* **AVAILABLE RECORDS**:

============================================================

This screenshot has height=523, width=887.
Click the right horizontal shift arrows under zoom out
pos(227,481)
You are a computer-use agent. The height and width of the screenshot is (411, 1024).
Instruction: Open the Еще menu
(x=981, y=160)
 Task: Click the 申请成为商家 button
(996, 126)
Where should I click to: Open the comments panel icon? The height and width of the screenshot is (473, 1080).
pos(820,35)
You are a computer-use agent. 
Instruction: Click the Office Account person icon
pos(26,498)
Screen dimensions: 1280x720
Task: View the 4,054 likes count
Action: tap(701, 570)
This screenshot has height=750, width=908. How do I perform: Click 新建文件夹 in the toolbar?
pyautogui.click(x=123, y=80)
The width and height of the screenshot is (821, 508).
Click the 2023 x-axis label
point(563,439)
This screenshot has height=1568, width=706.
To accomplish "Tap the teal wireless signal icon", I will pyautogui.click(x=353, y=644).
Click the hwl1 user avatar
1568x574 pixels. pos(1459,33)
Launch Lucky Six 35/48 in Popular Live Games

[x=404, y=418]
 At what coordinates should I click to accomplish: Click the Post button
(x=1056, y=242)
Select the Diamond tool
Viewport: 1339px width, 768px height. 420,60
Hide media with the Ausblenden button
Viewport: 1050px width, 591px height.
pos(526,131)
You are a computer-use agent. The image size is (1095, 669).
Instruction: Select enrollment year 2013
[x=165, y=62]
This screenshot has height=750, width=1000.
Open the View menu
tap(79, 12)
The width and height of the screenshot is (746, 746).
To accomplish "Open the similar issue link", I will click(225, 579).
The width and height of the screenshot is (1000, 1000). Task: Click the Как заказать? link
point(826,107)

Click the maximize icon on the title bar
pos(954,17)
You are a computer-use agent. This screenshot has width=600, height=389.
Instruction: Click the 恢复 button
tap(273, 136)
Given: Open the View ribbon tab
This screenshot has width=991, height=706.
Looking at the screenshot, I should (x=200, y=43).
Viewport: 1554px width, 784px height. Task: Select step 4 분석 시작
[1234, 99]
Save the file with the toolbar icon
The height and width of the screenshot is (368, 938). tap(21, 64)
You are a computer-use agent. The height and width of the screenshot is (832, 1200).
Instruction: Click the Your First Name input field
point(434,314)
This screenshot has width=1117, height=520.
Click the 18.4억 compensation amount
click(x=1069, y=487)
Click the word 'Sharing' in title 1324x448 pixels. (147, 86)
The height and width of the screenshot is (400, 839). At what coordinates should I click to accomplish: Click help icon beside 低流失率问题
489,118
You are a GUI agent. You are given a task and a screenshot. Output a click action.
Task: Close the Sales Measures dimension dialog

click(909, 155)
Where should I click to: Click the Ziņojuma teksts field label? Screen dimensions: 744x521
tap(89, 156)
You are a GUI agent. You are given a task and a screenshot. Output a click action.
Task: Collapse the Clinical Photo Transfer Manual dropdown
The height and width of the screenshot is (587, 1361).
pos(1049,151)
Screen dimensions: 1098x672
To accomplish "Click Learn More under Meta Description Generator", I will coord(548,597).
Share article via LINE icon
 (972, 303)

============================================================

* **ASSIGNMENT**:
From the material above, set down exactly the lines between the line holding "Click the 18.4억 compensation amount" and the line holding "Screen dimensions: 1098x672", inclusive. Include nothing else.

* **EXERCISE RESPONSE**:
Click the 18.4억 compensation amount
click(x=1069, y=487)
Click the word 'Sharing' in title 1324x448 pixels. (147, 86)
The height and width of the screenshot is (400, 839). At what coordinates should I click to accomplish: Click help icon beside 低流失率问题
489,118
You are a GUI agent. You are given a task and a screenshot. Output a click action.
Task: Close the Sales Measures dimension dialog

click(909, 155)
Where should I click to: Click the Ziņojuma teksts field label? Screen dimensions: 744x521
tap(89, 156)
You are a GUI agent. You are given a task and a screenshot. Output a click action.
Task: Collapse the Clinical Photo Transfer Manual dropdown
The height and width of the screenshot is (587, 1361).
pos(1049,151)
Screen dimensions: 1098x672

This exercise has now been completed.